### [WHAT IS NEEDED]
Using the data below, copy out all lines with the word "icon".

### [TASK INPUTS]

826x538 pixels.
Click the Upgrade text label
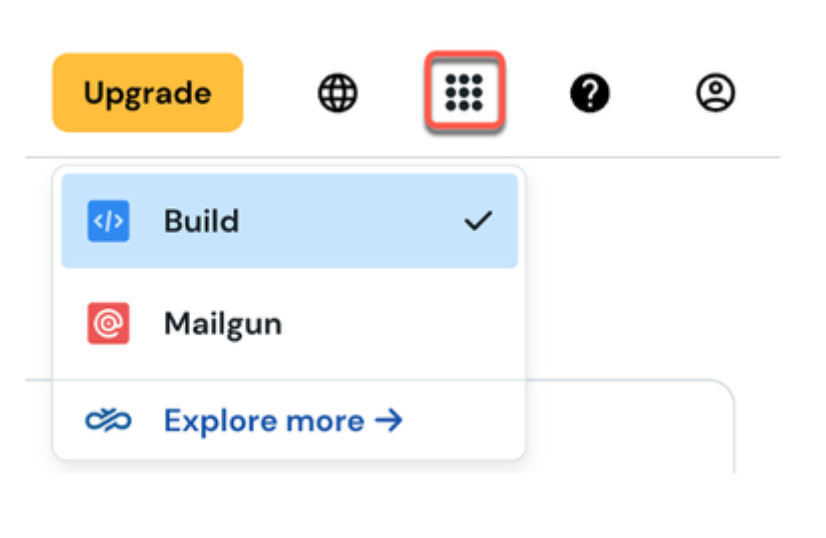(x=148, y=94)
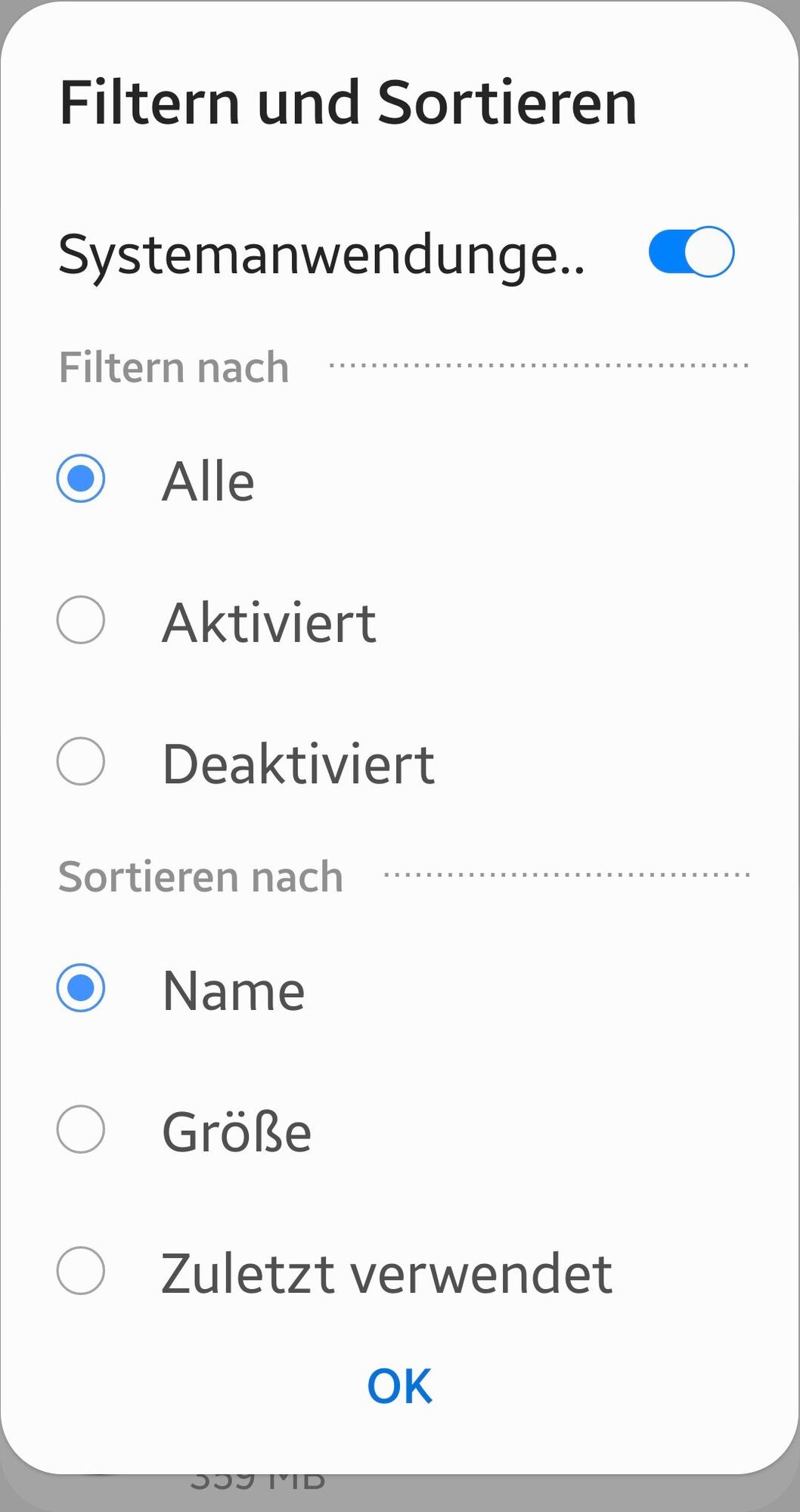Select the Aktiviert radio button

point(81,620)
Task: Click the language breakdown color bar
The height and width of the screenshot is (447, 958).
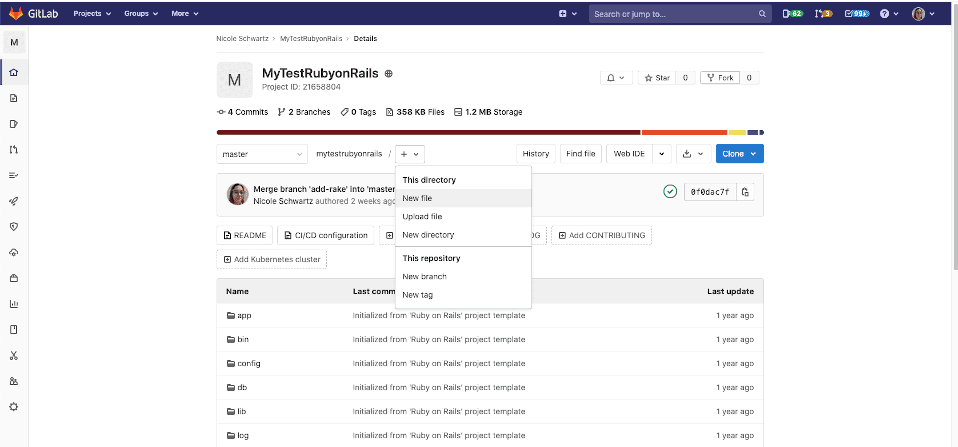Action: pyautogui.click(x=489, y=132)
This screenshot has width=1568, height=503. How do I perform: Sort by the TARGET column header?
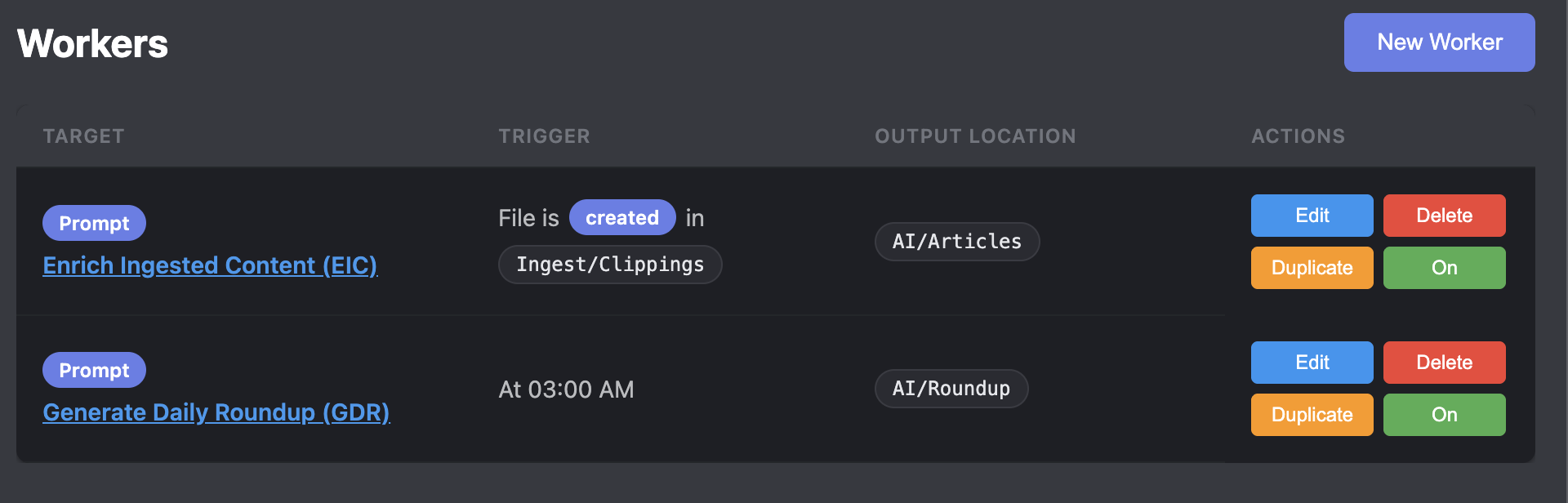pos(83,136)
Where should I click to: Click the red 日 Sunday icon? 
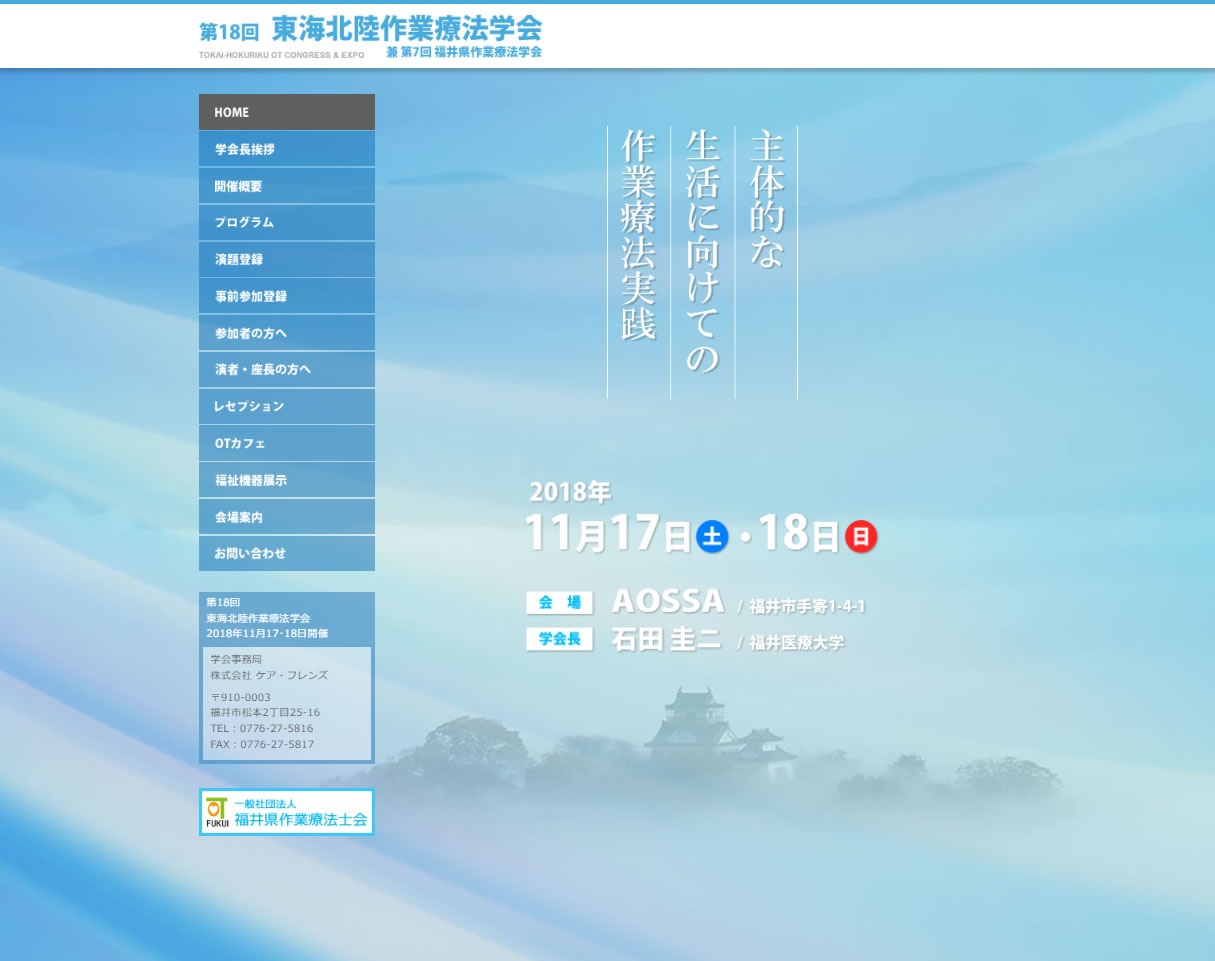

==

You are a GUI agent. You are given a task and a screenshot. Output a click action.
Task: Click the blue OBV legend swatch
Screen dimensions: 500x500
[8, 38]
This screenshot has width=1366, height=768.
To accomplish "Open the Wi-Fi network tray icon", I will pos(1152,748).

### [SOLUTION TO THE EXERCISE]
Where should I click to: Click the red 日 Sunday icon? 
To accomplish "Open the Wi-Fi network tray icon", I will pos(1152,748).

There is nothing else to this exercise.